RECORDS SHOWN —
* BEGIN *
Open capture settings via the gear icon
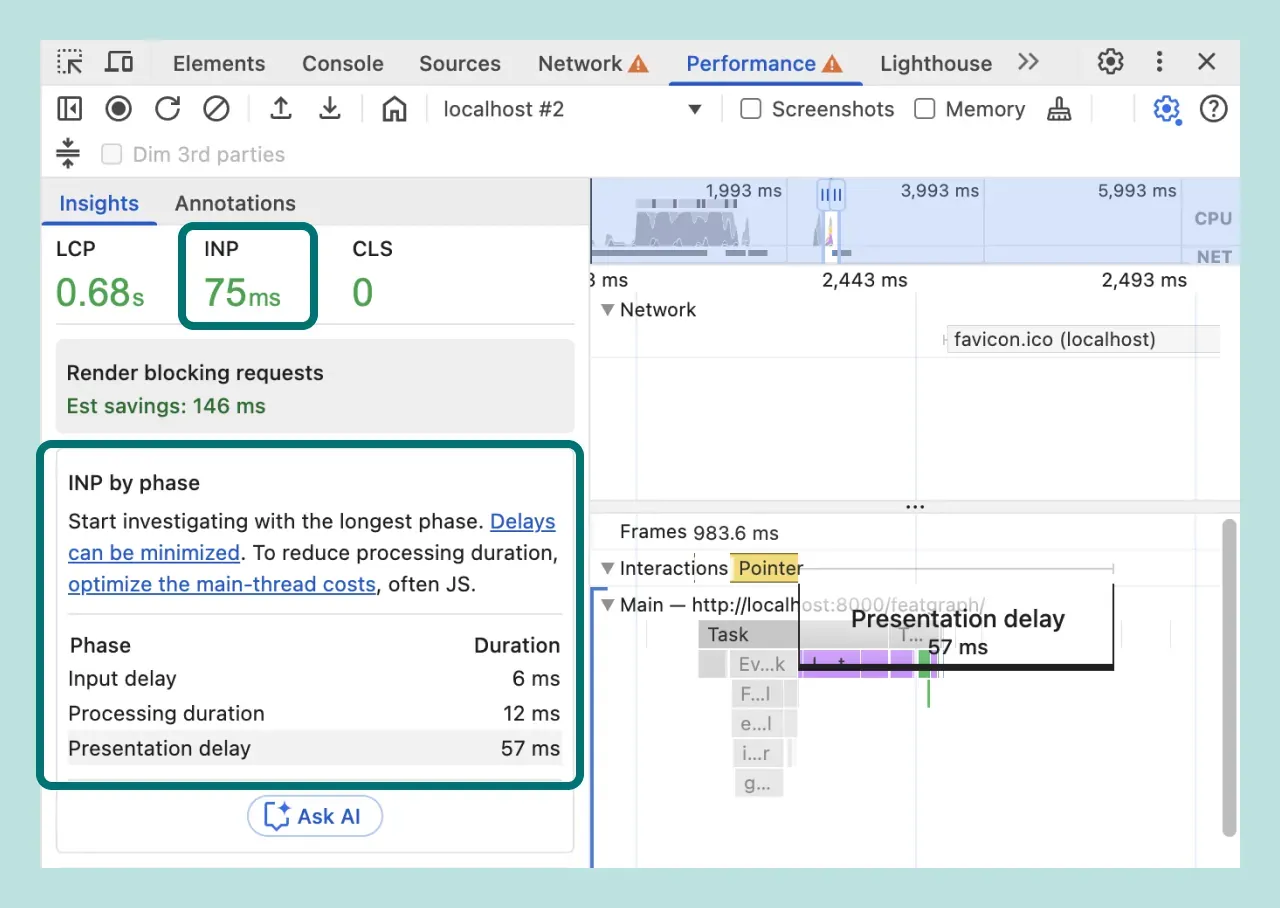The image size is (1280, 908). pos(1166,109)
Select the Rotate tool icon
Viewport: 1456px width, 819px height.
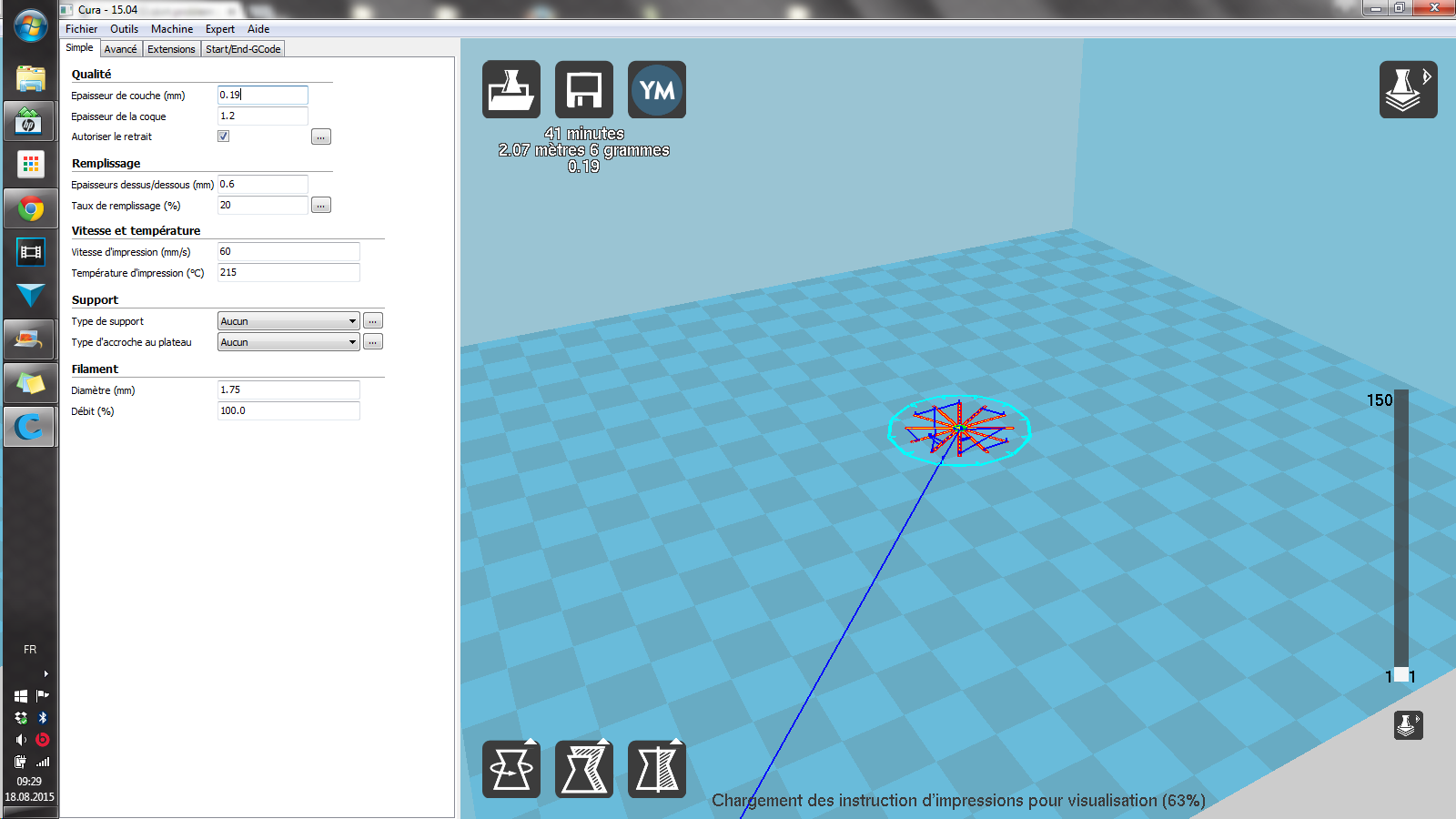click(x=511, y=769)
* END *
* BEGIN *
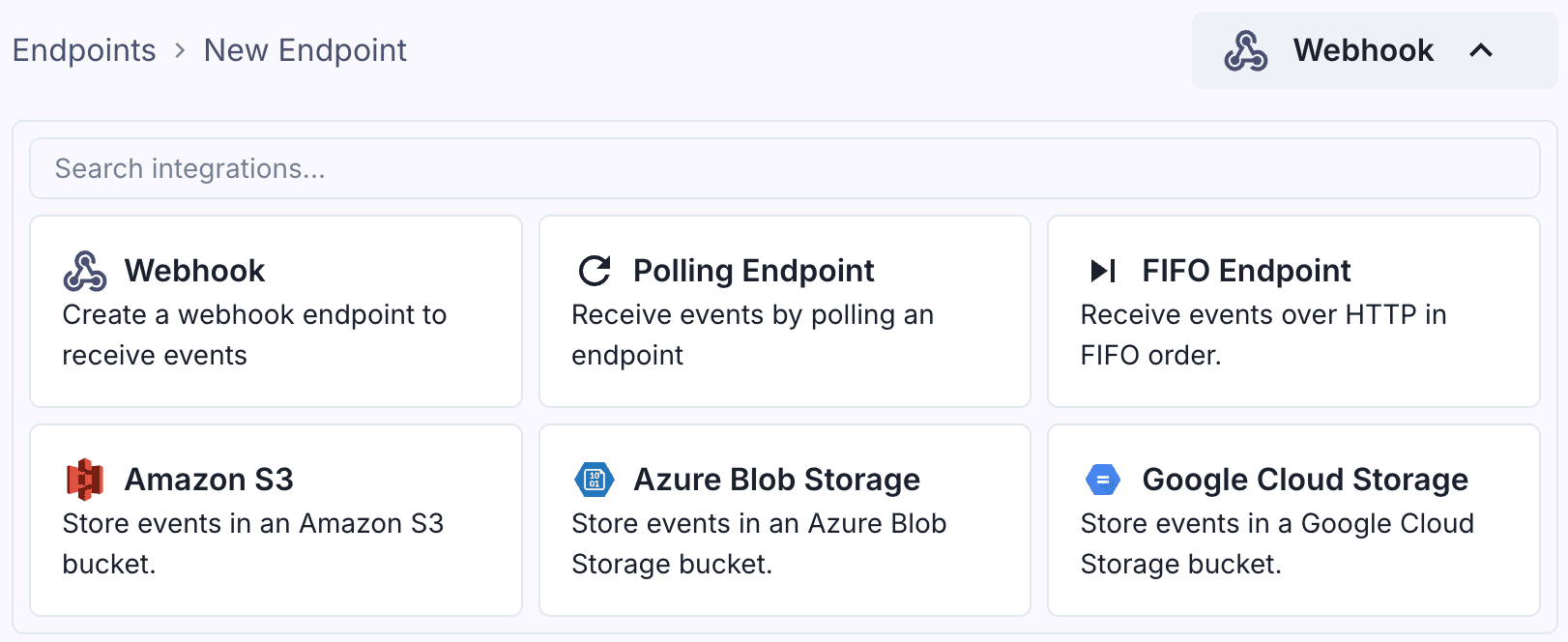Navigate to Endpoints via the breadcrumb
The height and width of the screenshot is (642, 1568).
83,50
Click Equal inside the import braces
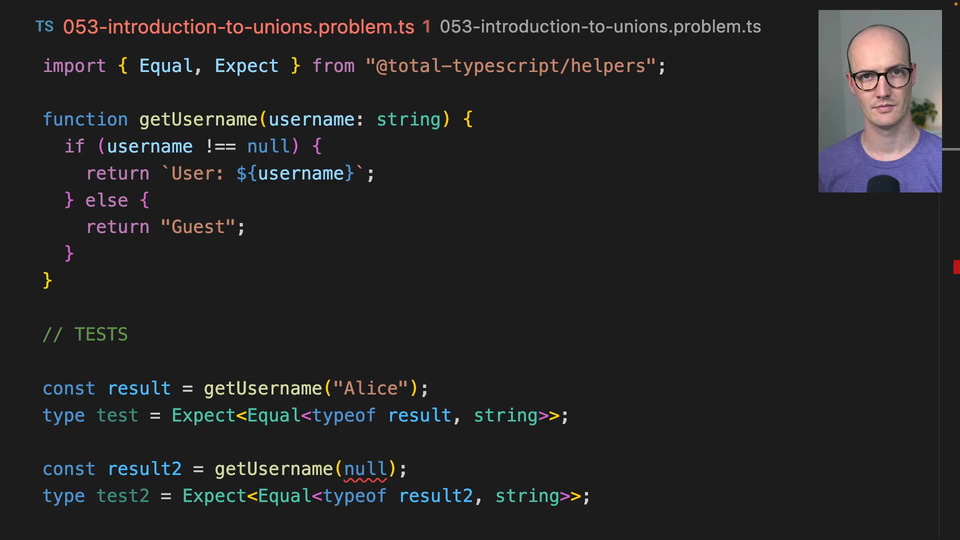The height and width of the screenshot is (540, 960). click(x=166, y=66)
* END *
* BEGIN *
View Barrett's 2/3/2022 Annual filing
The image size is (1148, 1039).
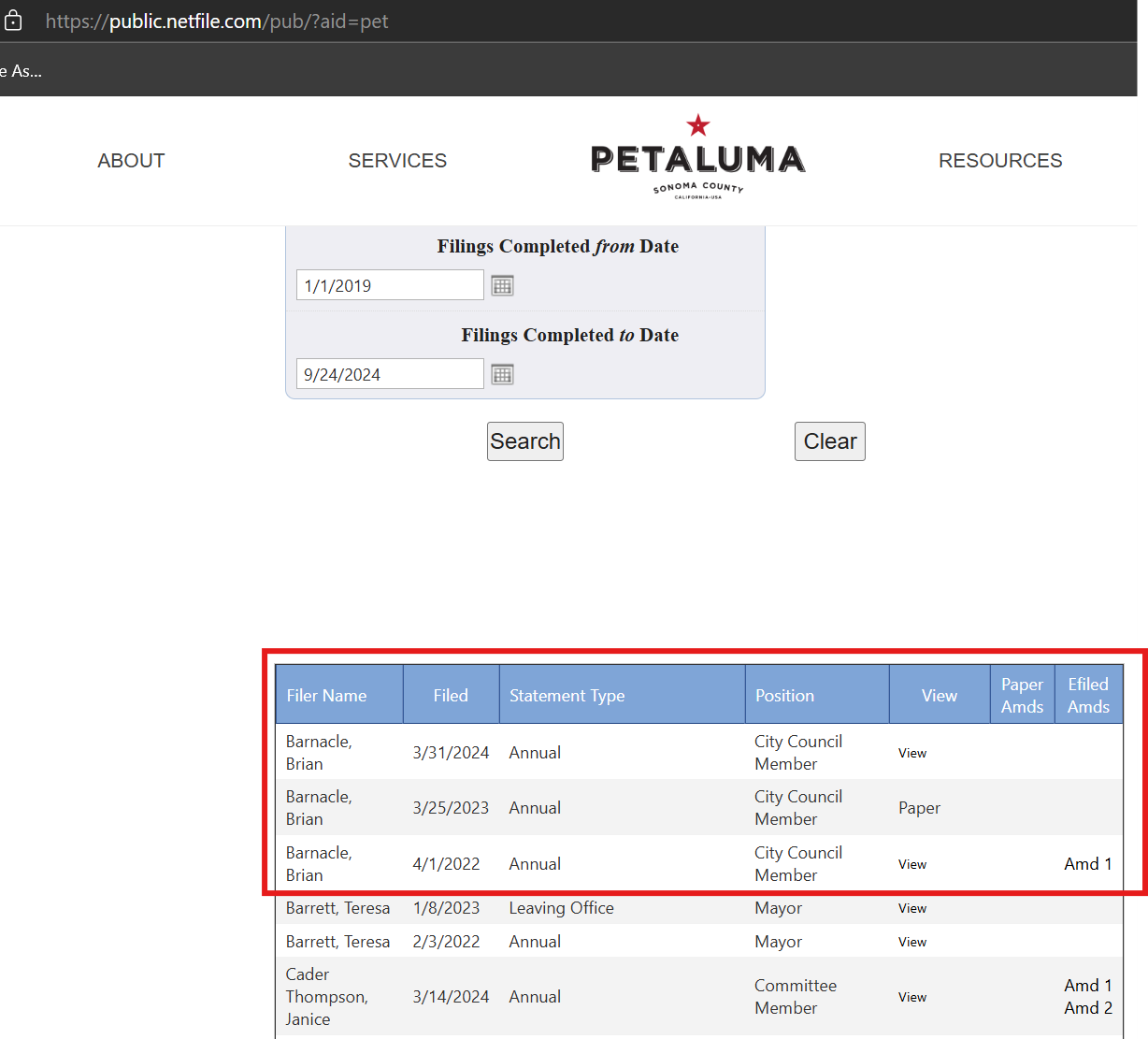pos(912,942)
* END *
EXERCISE DESCRIPTION — Quote everything from the line containing "Select the Rotate tool icon" down to the line containing "click(x=511, y=769)", both included, and leave the pictures out of your answer.

TASK OUTPUT —
Select the Rotate tool icon
Viewport: 1456px width, 819px height.
click(x=511, y=769)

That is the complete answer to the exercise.